→ **WHAT TO WORK ON**
Of the lines listed below, return exactly those that run from the line containing "491x452 pixels." through the line containing "This screenshot has height=1472, width=812.", both included.
####################
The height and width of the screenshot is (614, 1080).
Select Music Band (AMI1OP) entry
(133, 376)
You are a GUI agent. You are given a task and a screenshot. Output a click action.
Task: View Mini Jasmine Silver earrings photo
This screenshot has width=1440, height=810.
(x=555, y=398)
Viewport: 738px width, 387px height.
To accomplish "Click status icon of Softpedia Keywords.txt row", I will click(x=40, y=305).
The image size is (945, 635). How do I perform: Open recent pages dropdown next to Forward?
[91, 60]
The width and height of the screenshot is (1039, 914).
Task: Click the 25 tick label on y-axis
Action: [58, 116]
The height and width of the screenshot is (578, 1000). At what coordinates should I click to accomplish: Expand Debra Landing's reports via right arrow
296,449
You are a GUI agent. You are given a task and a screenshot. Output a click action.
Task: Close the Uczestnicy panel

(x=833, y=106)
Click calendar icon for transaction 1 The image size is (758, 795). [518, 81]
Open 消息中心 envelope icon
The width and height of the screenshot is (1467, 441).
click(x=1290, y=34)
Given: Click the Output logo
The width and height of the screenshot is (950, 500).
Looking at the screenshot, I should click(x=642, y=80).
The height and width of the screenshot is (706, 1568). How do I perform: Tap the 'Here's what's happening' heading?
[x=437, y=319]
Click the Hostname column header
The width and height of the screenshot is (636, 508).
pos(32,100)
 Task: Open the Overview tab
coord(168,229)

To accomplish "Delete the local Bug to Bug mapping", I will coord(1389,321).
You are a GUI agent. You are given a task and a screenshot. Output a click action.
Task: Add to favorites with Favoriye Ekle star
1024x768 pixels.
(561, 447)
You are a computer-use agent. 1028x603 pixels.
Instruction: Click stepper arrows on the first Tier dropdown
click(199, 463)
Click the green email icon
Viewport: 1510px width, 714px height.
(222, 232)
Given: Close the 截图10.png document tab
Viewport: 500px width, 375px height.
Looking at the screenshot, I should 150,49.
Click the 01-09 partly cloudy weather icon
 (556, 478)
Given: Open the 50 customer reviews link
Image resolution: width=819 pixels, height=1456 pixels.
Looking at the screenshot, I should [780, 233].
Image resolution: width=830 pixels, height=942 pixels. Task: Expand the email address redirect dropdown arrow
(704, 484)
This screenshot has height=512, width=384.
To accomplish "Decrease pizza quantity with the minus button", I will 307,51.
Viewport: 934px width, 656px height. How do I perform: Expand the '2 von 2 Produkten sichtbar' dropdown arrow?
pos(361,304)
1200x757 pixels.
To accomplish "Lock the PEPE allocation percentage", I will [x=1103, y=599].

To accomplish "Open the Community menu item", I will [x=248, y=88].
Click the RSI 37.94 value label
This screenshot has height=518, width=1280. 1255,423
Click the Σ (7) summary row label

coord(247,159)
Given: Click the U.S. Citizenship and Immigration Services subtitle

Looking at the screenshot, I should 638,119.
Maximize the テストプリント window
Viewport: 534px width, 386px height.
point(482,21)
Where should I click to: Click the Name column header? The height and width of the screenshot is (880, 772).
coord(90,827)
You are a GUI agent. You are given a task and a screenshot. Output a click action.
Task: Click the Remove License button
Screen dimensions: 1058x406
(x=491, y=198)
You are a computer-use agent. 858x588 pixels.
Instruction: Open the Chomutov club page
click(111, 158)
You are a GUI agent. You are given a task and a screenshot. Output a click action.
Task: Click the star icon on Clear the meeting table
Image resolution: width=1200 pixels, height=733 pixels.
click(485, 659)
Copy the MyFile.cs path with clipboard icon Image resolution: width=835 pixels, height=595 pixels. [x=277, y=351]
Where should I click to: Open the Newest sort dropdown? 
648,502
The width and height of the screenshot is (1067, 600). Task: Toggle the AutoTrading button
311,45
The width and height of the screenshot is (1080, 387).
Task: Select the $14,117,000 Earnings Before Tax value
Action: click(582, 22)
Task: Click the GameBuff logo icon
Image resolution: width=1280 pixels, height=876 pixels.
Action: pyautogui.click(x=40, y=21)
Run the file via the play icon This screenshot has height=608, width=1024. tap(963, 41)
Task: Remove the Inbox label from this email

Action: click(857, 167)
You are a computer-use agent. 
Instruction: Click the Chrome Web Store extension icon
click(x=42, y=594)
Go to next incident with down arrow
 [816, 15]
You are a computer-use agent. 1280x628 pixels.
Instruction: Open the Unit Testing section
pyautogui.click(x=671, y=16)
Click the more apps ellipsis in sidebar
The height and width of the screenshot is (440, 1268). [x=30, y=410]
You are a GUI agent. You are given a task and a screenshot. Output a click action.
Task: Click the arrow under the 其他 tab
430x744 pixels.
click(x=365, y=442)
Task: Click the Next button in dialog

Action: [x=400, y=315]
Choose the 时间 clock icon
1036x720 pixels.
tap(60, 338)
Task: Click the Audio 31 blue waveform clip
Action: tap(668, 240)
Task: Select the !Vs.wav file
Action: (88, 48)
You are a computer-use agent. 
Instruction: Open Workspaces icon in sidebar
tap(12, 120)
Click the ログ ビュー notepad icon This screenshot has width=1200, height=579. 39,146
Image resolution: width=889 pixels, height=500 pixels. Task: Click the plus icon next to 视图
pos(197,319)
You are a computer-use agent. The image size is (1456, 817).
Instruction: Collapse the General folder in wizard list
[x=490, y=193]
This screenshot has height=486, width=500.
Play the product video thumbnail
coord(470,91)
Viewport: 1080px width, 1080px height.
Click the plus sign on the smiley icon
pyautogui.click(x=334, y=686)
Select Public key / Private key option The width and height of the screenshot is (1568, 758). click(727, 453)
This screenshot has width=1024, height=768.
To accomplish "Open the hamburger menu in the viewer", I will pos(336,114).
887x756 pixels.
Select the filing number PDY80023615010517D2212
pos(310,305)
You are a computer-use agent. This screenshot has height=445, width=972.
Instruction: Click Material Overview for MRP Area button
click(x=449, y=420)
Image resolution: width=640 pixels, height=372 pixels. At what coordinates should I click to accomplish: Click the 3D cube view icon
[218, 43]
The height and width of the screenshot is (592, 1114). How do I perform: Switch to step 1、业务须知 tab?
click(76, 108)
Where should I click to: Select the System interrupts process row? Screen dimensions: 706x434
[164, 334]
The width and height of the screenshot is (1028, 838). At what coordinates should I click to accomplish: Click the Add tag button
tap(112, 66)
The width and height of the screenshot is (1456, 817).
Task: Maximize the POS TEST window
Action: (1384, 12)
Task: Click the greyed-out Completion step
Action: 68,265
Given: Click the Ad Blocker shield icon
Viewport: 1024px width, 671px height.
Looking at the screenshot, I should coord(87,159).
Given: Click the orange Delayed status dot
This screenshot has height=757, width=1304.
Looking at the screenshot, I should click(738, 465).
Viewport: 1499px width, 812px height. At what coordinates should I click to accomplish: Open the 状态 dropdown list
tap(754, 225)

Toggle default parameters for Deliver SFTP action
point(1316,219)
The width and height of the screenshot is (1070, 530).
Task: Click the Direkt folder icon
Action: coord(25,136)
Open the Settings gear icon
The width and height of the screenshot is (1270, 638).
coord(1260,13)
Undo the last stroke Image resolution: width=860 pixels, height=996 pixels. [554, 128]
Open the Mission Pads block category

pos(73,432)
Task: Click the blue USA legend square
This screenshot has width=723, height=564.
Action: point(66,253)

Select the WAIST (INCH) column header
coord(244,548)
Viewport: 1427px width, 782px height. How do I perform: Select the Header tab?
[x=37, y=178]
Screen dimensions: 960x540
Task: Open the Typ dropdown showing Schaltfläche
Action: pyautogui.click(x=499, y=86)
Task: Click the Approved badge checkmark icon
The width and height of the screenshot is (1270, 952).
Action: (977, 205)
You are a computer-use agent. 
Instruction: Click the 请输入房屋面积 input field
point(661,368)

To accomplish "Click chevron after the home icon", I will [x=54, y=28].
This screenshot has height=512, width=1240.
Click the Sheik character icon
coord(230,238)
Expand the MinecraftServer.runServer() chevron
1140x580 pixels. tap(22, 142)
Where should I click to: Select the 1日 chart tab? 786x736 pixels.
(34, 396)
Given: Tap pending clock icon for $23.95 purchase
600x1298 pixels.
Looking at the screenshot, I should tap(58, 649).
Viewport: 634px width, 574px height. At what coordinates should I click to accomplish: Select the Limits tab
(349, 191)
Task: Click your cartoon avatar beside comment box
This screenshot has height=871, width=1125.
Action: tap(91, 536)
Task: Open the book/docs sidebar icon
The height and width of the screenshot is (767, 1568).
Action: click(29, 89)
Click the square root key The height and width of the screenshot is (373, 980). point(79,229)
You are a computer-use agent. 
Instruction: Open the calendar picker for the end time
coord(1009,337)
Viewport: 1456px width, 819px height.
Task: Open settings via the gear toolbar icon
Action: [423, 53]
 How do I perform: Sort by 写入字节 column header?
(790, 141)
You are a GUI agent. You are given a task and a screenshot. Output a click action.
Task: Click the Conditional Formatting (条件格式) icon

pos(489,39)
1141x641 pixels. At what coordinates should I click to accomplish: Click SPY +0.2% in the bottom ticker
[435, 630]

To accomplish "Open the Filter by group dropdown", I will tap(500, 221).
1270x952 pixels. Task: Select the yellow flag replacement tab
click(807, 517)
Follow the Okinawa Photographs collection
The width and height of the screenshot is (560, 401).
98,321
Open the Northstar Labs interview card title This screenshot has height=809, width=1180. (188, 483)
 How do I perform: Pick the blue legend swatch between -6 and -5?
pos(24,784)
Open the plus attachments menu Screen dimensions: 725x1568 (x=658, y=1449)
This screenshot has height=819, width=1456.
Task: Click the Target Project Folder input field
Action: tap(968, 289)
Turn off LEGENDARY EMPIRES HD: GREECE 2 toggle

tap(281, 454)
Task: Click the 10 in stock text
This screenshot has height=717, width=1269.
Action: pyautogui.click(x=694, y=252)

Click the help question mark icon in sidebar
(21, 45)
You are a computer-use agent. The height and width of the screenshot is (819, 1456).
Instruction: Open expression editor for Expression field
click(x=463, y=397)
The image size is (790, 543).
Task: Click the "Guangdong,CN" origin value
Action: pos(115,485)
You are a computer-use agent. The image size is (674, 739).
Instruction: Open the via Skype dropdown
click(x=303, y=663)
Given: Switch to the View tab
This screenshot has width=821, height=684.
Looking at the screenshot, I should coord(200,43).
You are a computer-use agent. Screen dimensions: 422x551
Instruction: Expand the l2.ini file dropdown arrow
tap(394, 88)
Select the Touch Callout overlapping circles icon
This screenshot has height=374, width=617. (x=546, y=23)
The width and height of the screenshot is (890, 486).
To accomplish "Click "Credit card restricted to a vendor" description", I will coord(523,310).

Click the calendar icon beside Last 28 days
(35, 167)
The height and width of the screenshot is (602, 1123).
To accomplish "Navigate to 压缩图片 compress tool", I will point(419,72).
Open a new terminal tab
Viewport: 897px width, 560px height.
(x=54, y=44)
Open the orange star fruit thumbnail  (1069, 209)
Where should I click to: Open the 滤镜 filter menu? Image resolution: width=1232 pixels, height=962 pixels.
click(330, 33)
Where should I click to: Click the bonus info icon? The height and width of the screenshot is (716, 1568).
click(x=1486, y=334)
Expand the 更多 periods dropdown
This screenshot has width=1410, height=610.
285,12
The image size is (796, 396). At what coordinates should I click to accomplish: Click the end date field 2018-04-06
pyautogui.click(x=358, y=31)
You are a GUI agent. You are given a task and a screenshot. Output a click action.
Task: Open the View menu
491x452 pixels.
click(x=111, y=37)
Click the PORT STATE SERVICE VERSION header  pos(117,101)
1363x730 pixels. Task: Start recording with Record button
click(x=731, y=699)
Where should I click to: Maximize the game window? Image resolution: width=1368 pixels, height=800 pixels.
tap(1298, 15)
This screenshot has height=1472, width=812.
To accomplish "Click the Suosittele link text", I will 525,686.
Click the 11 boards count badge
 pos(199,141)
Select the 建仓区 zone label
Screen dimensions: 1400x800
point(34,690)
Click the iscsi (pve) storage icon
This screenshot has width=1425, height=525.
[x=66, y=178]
####################
→ **EXERCISE ANSWER**
491x452 pixels.
click(x=111, y=37)
Click the PORT STATE SERVICE VERSION header  pos(117,101)
1363x730 pixels. Task: Start recording with Record button
click(x=731, y=699)
Where should I click to: Maximize the game window? Image resolution: width=1368 pixels, height=800 pixels.
tap(1298, 15)
This screenshot has height=1472, width=812.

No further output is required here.